Glucocorticoids and foetal programming of adult hyperglycaemia: dissecting the fundamental molecular mechanisms

Low birth weight is associated with increased risk of diabetes in adulthood. Exposure of the foetus in the womb to excess ‘stress‘ steroid hormones called glucocorticoids has been suggested as a potential cause. In animals and humans prenatal glucocorticoid treatment reduces birth weight and permanently elevates blood glucose (hyperglycaemia) and blood pressure. These effects are passed onto future generations without further glucocorticoid treatment. Stressful events/illnesses during pregnancy increase glucocorticoid levels, and may have similar long-term effects. We have shown in rat liver that these effects might be mediated by changes in expression of two genes called GR and HNF4a. We now wish to prove this notion. Additionally, because these genes are also present in the pancreas where they control insulin secretion, we will determine whether their expression is also deranged in this organ and whether this causes disturbed insulin secretion. We also wish to elucidate the mechanisms through which the changes in these genes are inherited across generations. These studies may provide new insights into causes of diabetes, and its link with low birth weight. They may also indicate ways of preventing or ameliorating diabetes, as well as inform the therapeutic use of glucocorticoids in pregnant mothers and young babies.

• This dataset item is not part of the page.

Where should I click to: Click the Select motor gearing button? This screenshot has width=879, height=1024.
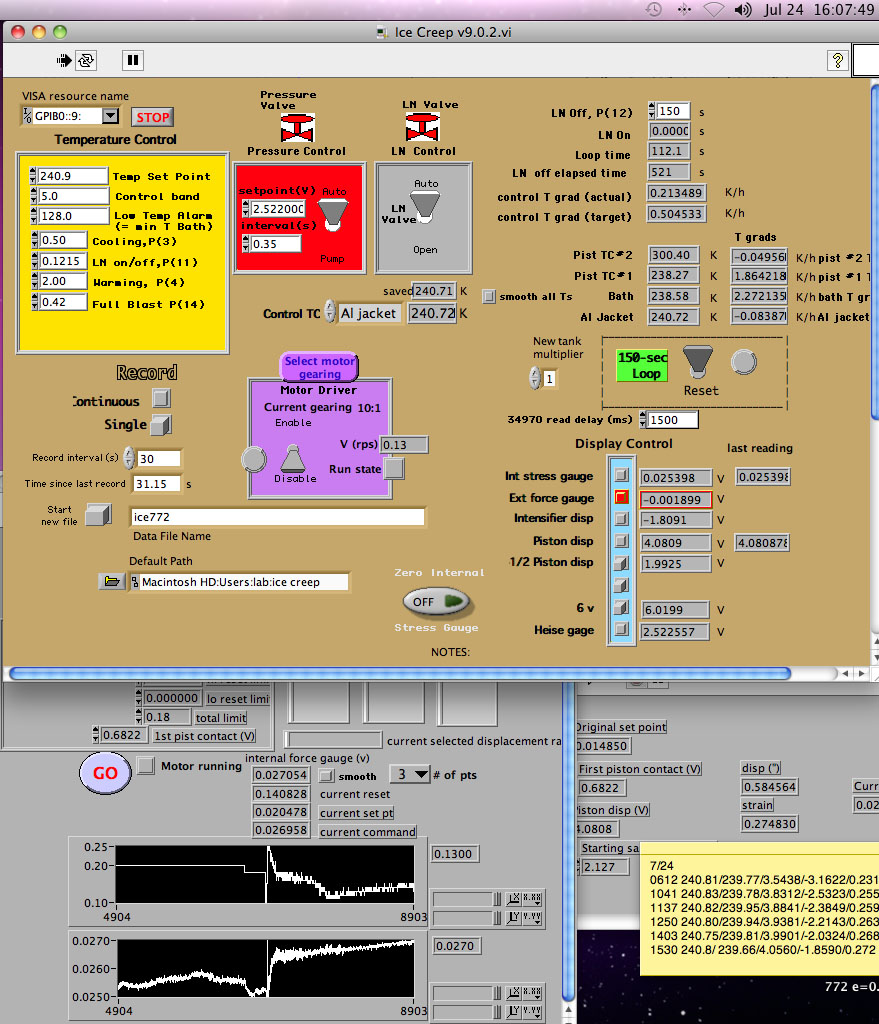click(x=319, y=367)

Numerous epidemiological studies have shown that low birth weight is associated with increased prevalence of cardiometabolic disorders, including type 2 diabetes. Recent studies have shown that prenatal exposure to glucocorticoid ‘stress‘ hormones might underpin this association; treating pregnant rats with the glucocorticoid dexamethasone reduces birth weight, and causes lifelong hypertension and hyperglycaemia in the adult offspring. Intriguingly, these phenotypes are transmitted into subsequent generations without further dexamethasone treatment, suggesting glucocorticoids may induce epigenetic changes. Our recent studies on the liver show that prenatal dexamethasone associates with early-onset and lifelong overexpression of two key transcription factors that regulate metabolism, namely the glucocorticoid receptor GR and hepatocyte nuclear factor 4 alpha (HNF4a). This may be of functional significance since hepatic expression of PEPCK, the rate-limiting step of gluconeogenesis and an important target of both GR and HNF4a, is also permanently increased. Hepatic GR and PEPCK expression is increased in other animal models of foetal programming of hyperglycaemia (maternal protein restriction or uterine artery ligation), suggesting that GR and/or HNF4a may mediate effects of various early environmental insults on subsequent hyperglycaemia.

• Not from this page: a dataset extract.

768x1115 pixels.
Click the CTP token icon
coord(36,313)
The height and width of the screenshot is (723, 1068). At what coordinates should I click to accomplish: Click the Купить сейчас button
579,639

GR and HNF4a are also particularly important for development and function of the endocrine pancreas - where glucocorticoids inhibit insulin secretion from ß-cells and mutations of the HNF4a gene cause maturity-onset diabetes of the young1 (MODY1). Deranged expression of these genes in the pancreas would therefore have significant pathophysiological consequences and may contribute to hyperglycaemia in this model.

The main aim of the proposed research is to elucidate the fundamental molecular mechanisms through which prenatal glucocorticoid exposure causes permanent hyperglycaemia. Specifically we will: 1) use a transgenic approach to test whether hepatic HNF4a over-expression is sufficient to induce PEPCK expression and hyperglycaemia; 2) examine whether prenatal dexamethasone alters GR and HNF4a expression in pancreatic beta-cells and determine whether changes affect long term beta-cell function (insulin secretion); 3) determine the methylation status of the GR and HNF4a promoters in order to elucidate the mechanisms through which dexamethasone increases expression of these genes and how this is transmitted across generations.

These studies may provide new insights into the pathogenesis of type 2 diabetes and its relationship with birth weight, as well as indicate targets for prevention and/or therapy. If the epigenetic changes could easily be determined with a blood sample, it would allow early testing (before disease manifestation) in children with low birth weight or those treated with glucocorticoids perinatally to accelerate lung maturity in cases of premature labour.